Roberts P. Elam, of St. Louis, Mo. (Mark D. Eagleton, of St. Louis, Mo., on the brief), for appellee.

Before STONE, WOODROUGH, and JOHNSEN, Circuit Judges.

Writ of Certiorari Denied November 10, 1941. See 62 S.Ct. 181, 86 L.Ed. ___.

STONE, Circuit Judge.

This is an appeal by defendant from a judgment for plaintiff in a personal injury action brought under the Federal Employers' Liability Act, 45 U.S.C.A. §§ 51-60.
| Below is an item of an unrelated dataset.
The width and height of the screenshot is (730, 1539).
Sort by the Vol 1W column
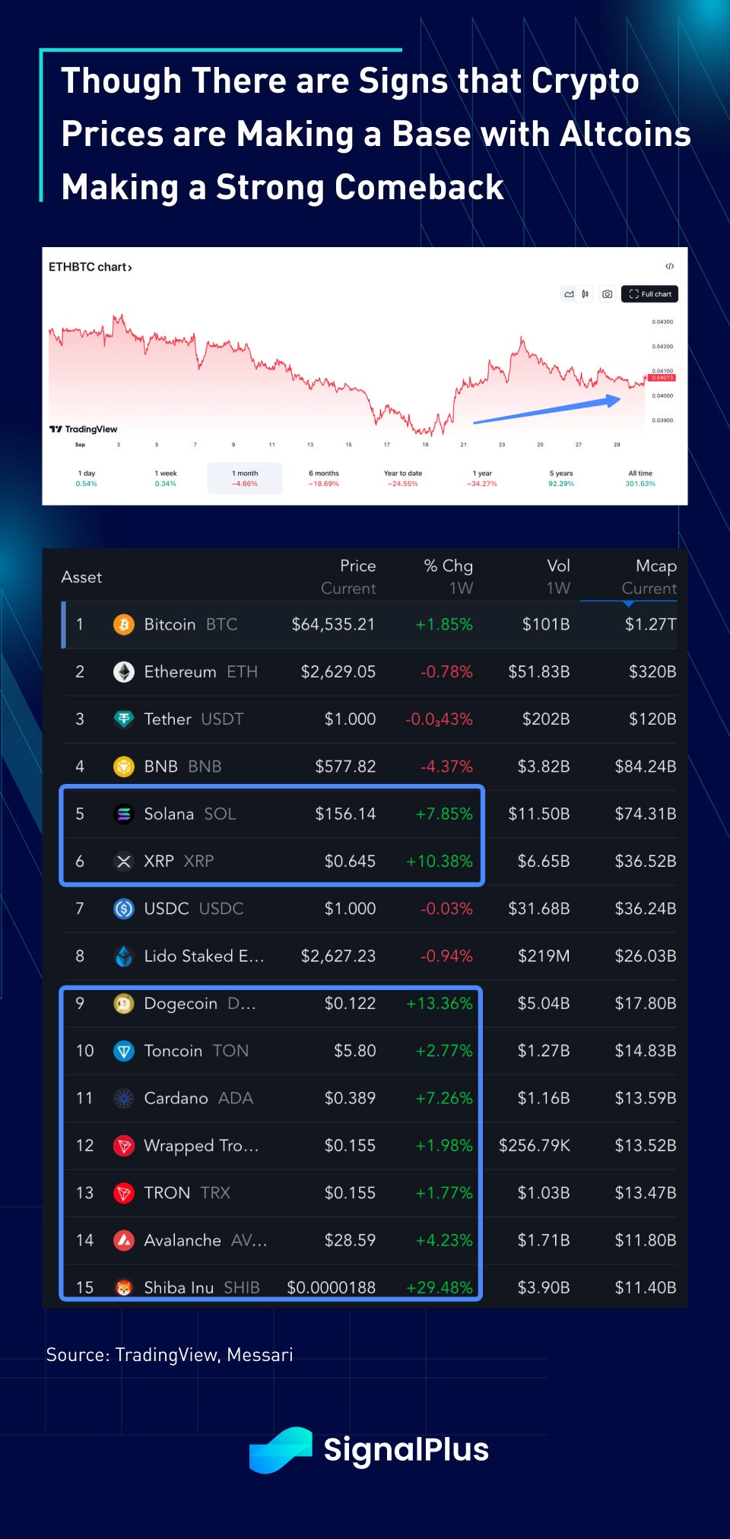(x=557, y=576)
Two issues are submitted here. The first has to do with submission of the case to the jury under the res ipsa loquitur doctrine and, particularly, in view of appellant's contention that its evidence compelled a directed verdict for it. The second concerns application of Rule 51 of the Rules of Civil Procedure, 28 U.S.C.A. following section 723c.
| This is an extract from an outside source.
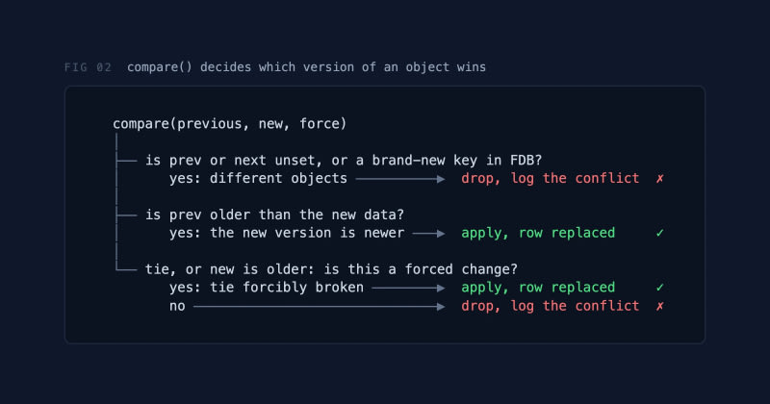Click first red 'drop, log the conflict' text
This screenshot has height=404, width=770.
click(550, 178)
I. Submission to the Jury.

This issue involves examination of the fact situation. A very concise outline of how this accident occurred is as follows. Plaintiff had been employed by defendant for many years as a switchman in its yards. Sometime after nine o'clock on the night of October 20, 1939, he was acting as rear switchman on a string of twenty odd freight cars being hauled from East St. Louis, Illinois, to defendant's Ewing Avenue switch yards in St. Louis, Missouri. He was sitting on an end sill at the rear end of the last car — which was an unusually long car heavily loaded with sand. In the course of its movement through the St. Louis yards before reaching the Ewing Avenue yards, the switch train was routed over the main line track (track 72) crossing various tower controlled and operated switches, one of which was known as switch 13. This switch connected a track leading to the 11th Street yards with main track 72. The various switches, including 13, were lined for this train so that it would go along track 72. Going at 20 to 25 miles per hour, all of the train passed over switch 13 on track 72 except the rear trucks of this last car (on which plaintiff was riding). When those trucks reached this switch, the wheels thereof went along the 11th Street track instead of following the train which had gone along track 72. With its front trucks on track 72 and its rear trucks on the 11th Street track, this rear car was caused to move increasingly sidewise for a few car lengths until it struck a steel pier (between these two tracks) supporting an elevated structure. When the rear trucks started along the 11th Street track at the switch, plaintiff noticed the "sign" (switch signal light) was set for the 11th Street track, which indicated that the switch was set for that track. Knowing the train should go along track 72, he realized that something was wrong and started to get up. Before he could do so, the car struck the pier, throwing him violently to the ground with the resultant injuries in suit here.

Appellant places its contention that a verdict should have been directed upon two bases: (1) that this is not a res ipsa loquitur case; (2) that, even if this be a res ipsa loquitur case, the entire evidence justified such direction since the evidence by appellant conclusively rebutted the inference or presumption raised by the prima facie case made by appellee.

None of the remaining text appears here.